## Requirement
Please print the entries below exactly, from the line with "You are a computer-use agent. The image size is (1211, 688)." through the line with "807x685 pixels.", including both of those lines and leaving out all others.

[Dataset entries]

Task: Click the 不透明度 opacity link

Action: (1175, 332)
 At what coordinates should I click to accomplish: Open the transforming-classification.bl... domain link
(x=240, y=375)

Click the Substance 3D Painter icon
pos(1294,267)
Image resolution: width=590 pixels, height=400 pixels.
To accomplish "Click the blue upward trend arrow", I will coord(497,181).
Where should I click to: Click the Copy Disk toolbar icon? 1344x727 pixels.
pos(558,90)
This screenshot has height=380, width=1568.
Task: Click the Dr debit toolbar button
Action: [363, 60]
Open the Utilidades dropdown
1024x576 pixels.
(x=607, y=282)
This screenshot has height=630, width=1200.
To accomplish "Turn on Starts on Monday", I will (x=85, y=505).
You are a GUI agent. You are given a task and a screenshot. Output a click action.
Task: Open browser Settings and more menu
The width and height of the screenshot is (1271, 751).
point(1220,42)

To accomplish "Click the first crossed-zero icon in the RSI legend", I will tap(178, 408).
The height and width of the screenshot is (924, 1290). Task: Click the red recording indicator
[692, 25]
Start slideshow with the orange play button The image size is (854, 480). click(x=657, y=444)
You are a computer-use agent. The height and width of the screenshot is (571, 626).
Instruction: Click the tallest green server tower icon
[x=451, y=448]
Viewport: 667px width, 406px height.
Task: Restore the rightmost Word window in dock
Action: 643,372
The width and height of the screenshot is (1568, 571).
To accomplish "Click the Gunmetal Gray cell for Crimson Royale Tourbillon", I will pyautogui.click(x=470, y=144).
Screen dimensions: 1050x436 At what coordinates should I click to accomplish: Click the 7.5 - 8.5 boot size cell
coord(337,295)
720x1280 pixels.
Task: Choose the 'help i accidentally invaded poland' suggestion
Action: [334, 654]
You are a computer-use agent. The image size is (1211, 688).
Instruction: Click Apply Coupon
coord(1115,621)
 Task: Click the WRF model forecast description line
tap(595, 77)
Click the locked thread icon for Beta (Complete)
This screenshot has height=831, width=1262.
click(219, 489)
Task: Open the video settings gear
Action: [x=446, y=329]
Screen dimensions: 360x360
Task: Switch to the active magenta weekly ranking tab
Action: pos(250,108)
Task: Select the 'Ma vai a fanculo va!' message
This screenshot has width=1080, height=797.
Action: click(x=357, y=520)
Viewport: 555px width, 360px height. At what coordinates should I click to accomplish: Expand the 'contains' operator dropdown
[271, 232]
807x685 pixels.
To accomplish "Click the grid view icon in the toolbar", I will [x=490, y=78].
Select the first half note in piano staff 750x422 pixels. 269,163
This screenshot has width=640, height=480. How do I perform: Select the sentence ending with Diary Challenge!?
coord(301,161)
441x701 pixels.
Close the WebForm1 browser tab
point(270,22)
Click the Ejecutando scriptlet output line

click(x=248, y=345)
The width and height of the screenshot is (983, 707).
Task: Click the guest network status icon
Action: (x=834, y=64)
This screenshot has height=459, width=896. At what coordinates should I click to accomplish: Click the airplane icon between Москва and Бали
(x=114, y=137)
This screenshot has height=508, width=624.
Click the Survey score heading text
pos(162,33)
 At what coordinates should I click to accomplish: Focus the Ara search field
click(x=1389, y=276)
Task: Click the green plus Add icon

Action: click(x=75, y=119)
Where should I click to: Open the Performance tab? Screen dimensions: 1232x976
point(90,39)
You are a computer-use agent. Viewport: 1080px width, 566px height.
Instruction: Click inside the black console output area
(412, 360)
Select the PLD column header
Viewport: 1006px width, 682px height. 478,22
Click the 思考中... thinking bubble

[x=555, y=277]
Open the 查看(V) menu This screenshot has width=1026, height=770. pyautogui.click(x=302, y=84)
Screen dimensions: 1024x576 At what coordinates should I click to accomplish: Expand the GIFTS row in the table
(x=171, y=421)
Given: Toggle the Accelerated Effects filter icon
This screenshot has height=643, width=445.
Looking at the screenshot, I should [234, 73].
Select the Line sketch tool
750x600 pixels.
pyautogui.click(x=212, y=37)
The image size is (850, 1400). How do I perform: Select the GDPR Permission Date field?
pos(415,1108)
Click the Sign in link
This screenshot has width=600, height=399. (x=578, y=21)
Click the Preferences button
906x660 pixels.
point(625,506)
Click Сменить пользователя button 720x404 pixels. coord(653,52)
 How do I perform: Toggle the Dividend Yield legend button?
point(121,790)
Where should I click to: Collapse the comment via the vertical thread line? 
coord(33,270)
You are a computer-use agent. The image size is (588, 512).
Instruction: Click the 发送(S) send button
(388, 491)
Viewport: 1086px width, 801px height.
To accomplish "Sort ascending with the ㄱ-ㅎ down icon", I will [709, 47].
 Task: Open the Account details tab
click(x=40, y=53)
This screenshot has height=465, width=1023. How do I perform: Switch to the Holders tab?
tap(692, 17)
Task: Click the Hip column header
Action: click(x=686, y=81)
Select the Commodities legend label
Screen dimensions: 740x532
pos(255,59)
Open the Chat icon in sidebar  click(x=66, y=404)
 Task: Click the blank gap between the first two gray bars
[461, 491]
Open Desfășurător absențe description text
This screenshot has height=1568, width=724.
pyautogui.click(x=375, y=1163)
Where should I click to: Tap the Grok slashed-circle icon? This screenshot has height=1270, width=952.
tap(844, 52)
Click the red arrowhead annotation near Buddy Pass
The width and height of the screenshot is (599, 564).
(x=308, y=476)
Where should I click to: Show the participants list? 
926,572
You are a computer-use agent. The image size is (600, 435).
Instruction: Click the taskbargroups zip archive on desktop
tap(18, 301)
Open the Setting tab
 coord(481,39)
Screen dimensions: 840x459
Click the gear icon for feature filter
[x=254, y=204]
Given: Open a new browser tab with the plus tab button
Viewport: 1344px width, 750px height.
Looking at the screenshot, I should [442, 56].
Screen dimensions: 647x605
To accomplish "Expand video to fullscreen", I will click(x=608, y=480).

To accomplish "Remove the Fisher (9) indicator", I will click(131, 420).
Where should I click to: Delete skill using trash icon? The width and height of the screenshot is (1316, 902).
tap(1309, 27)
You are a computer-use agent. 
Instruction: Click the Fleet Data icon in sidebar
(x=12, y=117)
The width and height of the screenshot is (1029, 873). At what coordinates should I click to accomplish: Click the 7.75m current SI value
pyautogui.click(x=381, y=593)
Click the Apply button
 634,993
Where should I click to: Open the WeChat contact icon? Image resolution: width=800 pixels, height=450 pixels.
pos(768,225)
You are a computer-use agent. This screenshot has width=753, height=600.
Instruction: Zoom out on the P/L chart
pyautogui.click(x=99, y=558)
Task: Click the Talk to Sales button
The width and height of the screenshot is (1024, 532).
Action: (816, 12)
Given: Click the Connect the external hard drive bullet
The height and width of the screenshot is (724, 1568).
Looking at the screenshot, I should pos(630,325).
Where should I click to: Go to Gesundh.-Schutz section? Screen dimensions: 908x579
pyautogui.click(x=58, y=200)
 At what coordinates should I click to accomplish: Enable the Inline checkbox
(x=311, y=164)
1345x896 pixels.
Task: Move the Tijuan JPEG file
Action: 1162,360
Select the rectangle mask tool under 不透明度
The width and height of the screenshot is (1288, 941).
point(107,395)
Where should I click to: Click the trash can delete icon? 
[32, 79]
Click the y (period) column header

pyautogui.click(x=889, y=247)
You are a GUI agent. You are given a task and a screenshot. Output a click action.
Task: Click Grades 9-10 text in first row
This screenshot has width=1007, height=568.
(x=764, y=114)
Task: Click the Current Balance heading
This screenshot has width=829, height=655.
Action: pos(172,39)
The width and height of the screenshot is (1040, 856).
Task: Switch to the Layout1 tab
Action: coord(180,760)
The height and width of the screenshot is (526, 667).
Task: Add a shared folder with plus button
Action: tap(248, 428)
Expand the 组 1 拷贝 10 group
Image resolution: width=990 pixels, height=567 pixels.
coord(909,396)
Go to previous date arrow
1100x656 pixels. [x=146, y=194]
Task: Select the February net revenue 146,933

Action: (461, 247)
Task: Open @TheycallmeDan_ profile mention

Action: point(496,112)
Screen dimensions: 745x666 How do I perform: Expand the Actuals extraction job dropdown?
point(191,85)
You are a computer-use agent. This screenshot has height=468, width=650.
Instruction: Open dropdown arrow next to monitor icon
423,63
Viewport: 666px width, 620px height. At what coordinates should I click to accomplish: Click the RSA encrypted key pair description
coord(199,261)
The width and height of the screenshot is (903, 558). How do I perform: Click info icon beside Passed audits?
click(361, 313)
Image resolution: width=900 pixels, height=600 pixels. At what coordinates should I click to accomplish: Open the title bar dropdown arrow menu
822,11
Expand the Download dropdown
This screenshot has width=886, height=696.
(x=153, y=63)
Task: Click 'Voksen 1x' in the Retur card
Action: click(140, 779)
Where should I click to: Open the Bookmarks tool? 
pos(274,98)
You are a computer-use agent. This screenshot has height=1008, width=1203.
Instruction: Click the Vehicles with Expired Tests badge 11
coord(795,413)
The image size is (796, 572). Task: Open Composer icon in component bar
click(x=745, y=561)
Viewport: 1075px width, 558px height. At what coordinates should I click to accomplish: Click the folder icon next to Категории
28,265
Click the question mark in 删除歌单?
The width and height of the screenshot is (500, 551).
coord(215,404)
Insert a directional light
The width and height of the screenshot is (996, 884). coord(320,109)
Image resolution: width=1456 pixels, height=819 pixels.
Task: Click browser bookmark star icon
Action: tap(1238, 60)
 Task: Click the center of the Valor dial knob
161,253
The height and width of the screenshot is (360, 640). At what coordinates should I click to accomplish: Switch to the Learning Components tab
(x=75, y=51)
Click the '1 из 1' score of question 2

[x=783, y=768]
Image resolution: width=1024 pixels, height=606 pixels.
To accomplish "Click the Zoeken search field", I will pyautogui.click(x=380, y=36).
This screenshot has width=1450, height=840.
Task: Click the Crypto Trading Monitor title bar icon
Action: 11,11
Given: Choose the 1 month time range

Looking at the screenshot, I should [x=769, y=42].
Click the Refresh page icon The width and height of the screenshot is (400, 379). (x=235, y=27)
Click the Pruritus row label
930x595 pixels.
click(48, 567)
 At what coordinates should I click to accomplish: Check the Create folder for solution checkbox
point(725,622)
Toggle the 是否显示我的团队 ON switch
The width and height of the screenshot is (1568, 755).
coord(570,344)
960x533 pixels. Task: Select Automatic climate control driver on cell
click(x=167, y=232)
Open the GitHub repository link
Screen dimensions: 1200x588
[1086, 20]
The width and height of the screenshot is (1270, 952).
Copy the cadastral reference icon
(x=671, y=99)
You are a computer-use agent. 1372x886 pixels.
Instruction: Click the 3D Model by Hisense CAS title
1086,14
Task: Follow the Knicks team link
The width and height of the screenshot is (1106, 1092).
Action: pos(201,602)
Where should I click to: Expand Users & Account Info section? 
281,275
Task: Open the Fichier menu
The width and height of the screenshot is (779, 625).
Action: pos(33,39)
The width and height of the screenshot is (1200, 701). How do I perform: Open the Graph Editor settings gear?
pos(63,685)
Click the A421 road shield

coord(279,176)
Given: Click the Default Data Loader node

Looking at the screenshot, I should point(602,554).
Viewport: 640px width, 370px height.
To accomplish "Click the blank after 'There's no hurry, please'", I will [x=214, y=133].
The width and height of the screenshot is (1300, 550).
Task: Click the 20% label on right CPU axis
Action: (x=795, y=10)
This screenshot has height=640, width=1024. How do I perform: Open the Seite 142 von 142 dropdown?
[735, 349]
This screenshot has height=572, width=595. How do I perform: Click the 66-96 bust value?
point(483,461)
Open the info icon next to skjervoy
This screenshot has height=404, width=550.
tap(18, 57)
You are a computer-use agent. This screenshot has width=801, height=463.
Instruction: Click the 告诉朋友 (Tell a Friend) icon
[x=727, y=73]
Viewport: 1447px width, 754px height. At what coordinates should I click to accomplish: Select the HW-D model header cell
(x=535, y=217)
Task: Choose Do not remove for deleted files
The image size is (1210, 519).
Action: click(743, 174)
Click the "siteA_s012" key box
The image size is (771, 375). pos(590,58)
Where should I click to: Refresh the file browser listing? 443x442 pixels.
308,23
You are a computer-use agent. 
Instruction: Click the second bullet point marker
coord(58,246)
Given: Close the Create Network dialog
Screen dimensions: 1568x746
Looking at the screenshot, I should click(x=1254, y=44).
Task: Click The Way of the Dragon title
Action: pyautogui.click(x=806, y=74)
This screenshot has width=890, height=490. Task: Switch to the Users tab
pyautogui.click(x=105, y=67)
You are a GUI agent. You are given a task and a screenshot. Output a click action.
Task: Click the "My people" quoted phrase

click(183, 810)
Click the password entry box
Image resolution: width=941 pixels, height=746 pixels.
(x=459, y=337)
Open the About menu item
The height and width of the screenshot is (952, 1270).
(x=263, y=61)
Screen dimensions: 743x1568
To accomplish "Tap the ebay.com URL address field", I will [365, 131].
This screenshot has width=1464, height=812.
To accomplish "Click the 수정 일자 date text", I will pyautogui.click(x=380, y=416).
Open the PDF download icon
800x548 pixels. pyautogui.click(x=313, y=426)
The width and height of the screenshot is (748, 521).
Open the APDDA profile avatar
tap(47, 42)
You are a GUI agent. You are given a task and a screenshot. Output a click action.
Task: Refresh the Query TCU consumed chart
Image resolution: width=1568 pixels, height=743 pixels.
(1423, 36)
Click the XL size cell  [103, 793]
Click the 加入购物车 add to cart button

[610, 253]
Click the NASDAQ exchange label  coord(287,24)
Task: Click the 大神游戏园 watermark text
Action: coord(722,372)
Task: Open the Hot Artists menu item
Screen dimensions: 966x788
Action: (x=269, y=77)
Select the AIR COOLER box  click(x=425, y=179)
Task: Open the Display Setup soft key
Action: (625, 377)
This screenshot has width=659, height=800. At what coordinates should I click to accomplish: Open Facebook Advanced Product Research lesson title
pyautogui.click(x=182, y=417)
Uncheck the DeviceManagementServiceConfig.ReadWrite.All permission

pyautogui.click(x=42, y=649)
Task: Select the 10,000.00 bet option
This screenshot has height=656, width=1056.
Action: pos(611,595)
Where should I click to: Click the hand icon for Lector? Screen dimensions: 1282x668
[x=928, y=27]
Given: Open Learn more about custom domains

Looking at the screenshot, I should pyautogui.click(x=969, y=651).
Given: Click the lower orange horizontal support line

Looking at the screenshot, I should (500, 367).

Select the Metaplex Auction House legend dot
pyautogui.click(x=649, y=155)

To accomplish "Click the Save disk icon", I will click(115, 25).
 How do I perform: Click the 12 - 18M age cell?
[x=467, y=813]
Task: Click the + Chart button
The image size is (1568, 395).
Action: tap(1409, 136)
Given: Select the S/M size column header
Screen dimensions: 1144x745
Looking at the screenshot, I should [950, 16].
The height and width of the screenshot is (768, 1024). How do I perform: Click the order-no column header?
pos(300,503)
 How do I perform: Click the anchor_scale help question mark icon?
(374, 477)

## Response to this exercise
You are a computer-use agent. The image size is (1211, 688).
Instruction: Click Apply Coupon
coord(1115,621)
 Task: Click the WRF model forecast description line
tap(595, 77)
Click the locked thread icon for Beta (Complete)
This screenshot has height=831, width=1262.
click(219, 489)
Task: Open the video settings gear
Action: [x=446, y=329]
Screen dimensions: 360x360
Task: Switch to the active magenta weekly ranking tab
Action: pos(250,108)
Task: Select the 'Ma vai a fanculo va!' message
This screenshot has width=1080, height=797.
Action: click(x=357, y=520)
Viewport: 555px width, 360px height. At what coordinates should I click to accomplish: Expand the 'contains' operator dropdown
[271, 232]
807x685 pixels.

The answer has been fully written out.